EXERCISE » Whenever a line in the entries below contains "computer", copy that line.

● ● ● ● ●

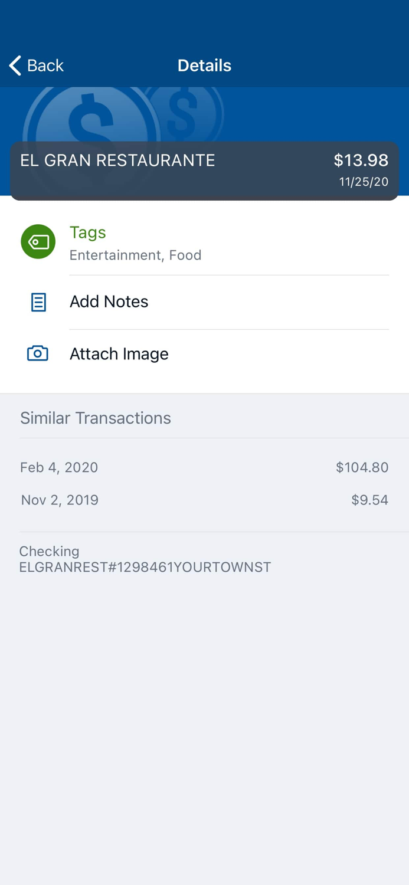This screenshot has height=885, width=409.
Task: Tap the Tags label
Action: click(87, 232)
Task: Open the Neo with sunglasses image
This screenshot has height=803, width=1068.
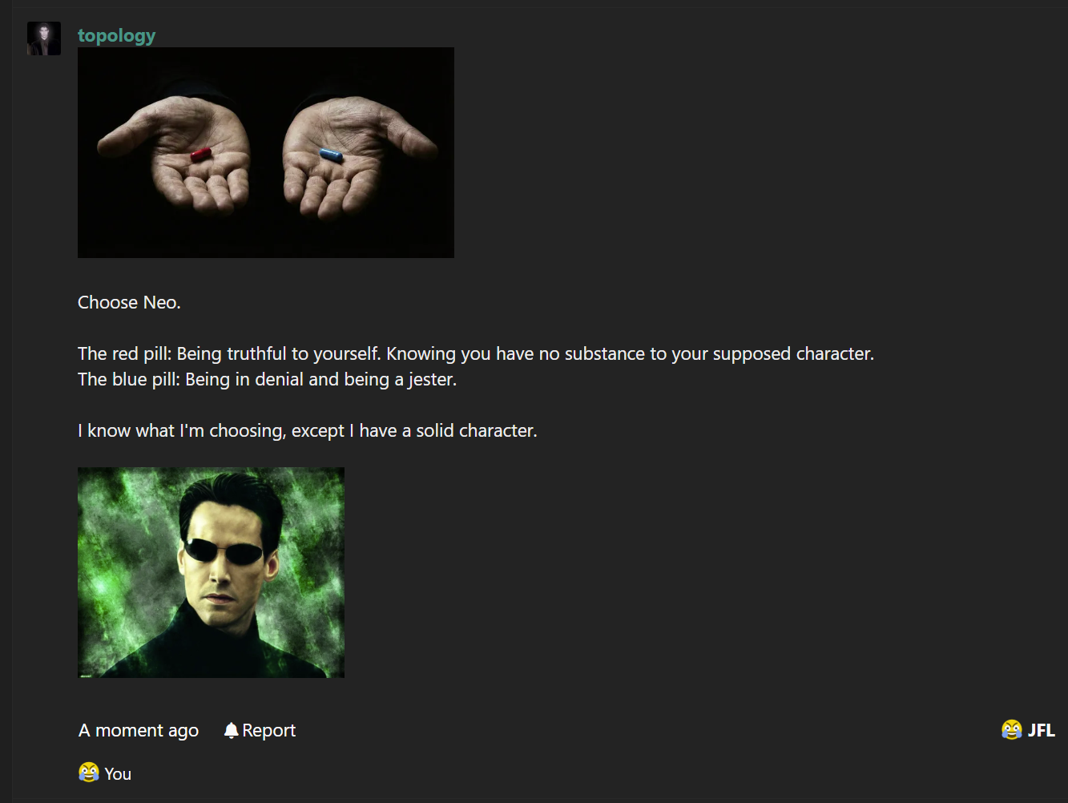Action: pos(211,572)
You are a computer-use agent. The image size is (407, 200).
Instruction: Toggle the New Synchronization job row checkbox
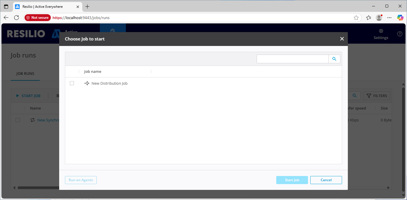(x=18, y=120)
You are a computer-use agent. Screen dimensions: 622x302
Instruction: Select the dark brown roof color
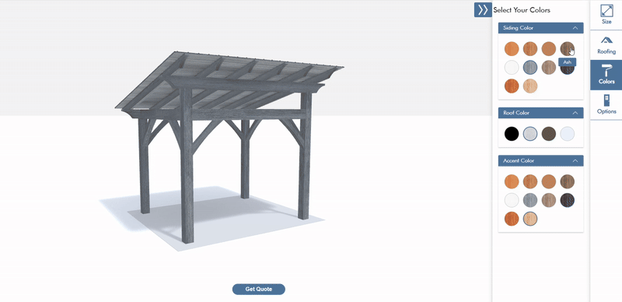549,134
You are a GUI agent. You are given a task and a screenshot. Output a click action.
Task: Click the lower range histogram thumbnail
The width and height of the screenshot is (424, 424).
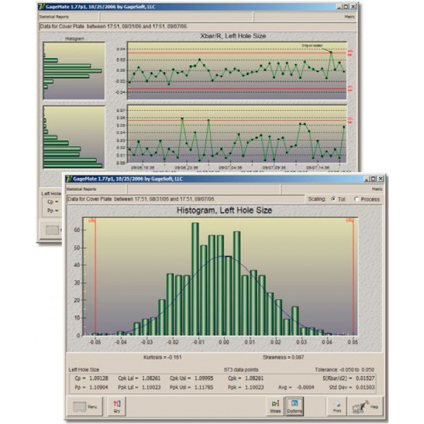click(74, 137)
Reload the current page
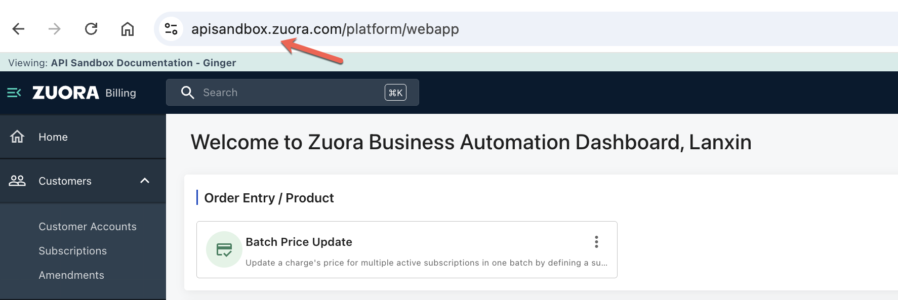 91,29
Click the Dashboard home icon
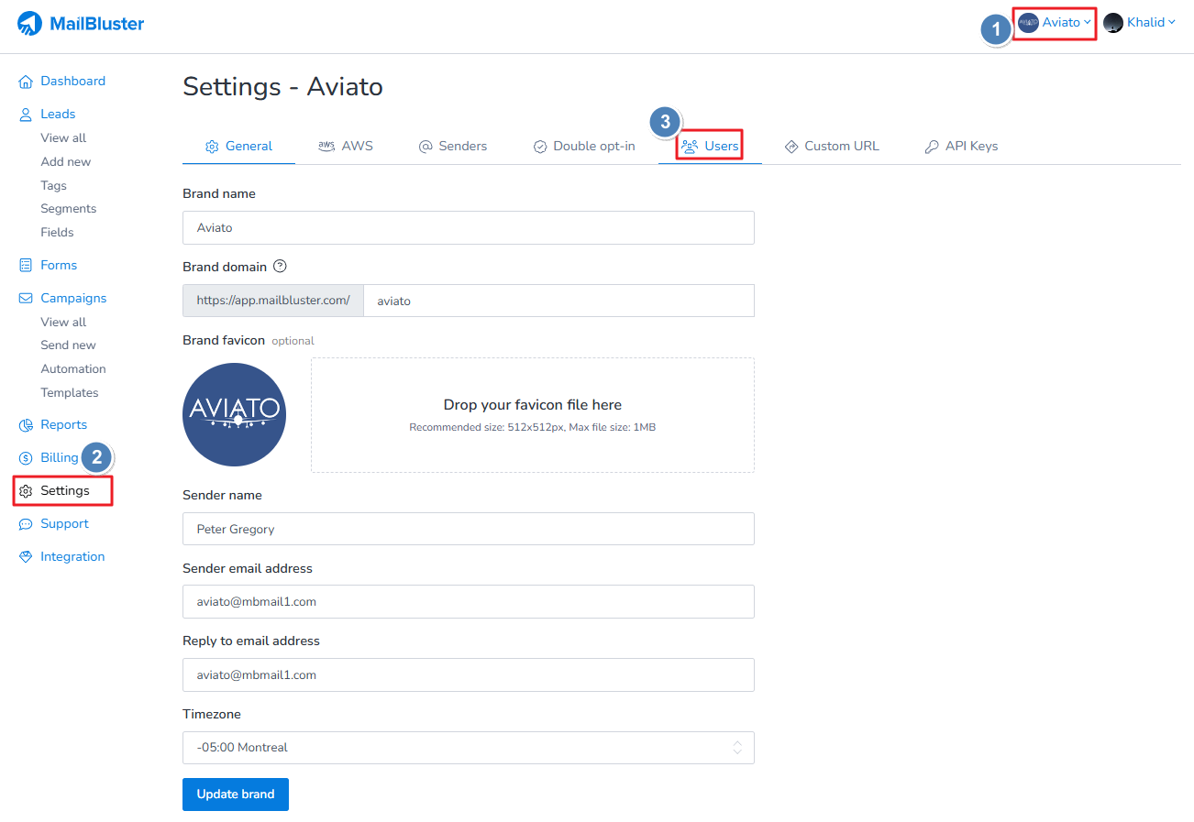1194x822 pixels. pyautogui.click(x=26, y=82)
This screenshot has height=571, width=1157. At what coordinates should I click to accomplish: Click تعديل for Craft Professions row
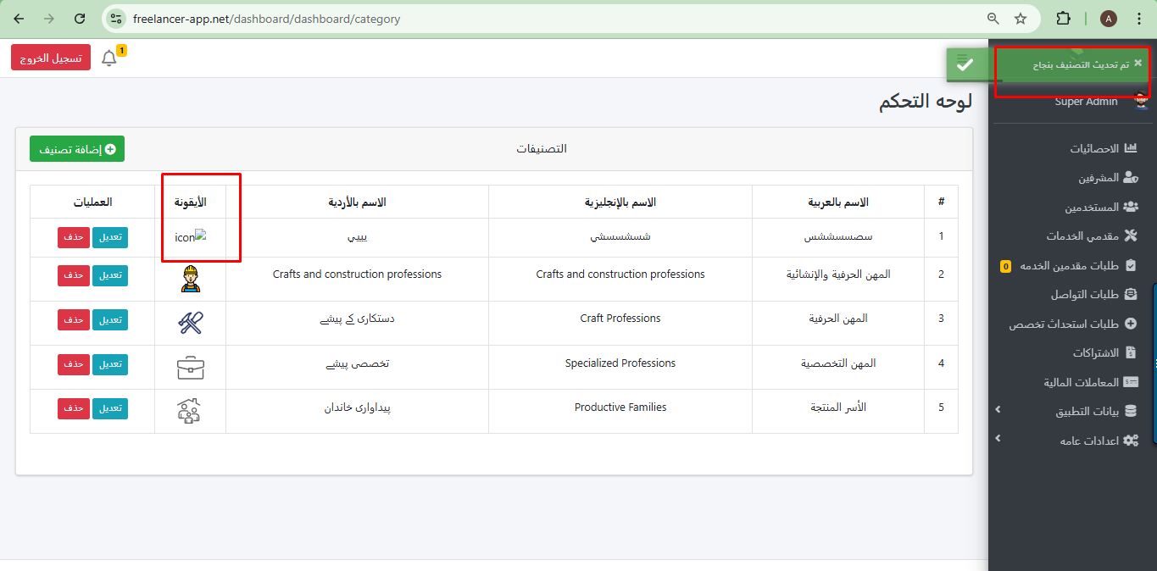109,319
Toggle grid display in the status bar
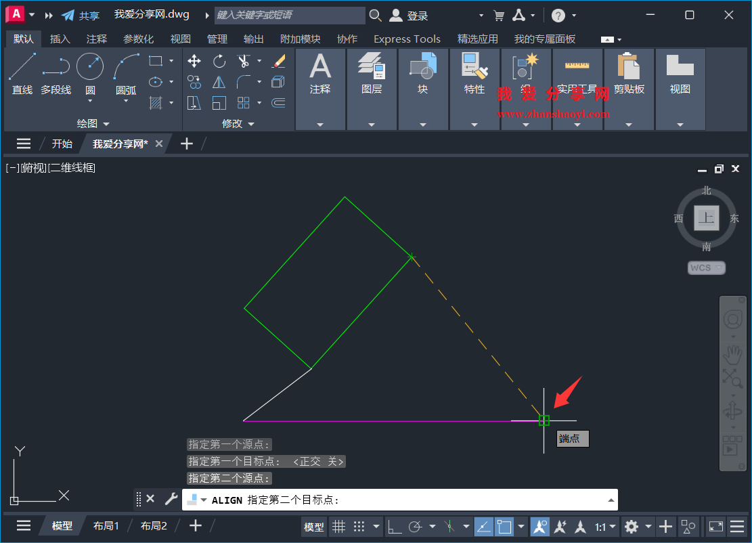752x543 pixels. [x=338, y=527]
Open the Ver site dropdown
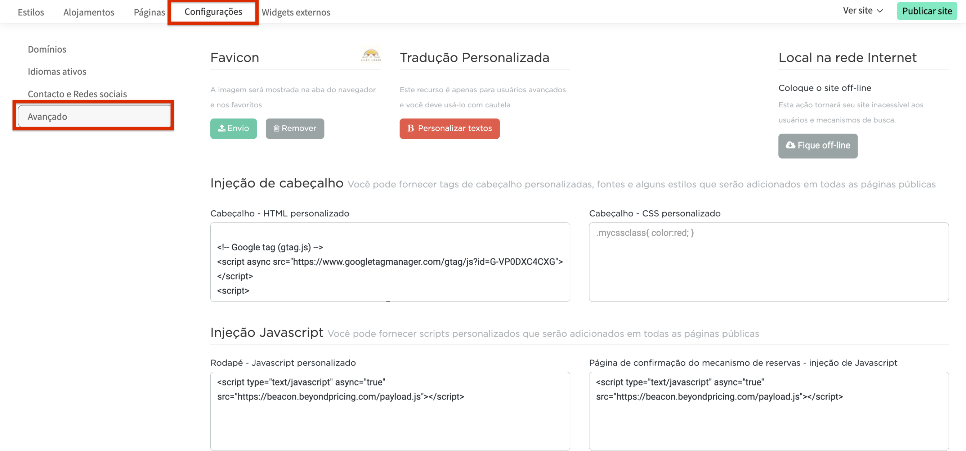Image resolution: width=966 pixels, height=451 pixels. [x=863, y=11]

● ● ● ● ●

RESPONSE TO THE EXERCISE »
You are a computer-use agent. The image size is (407, 200).
You are a computer-use agent. Screen dimensions: 622x302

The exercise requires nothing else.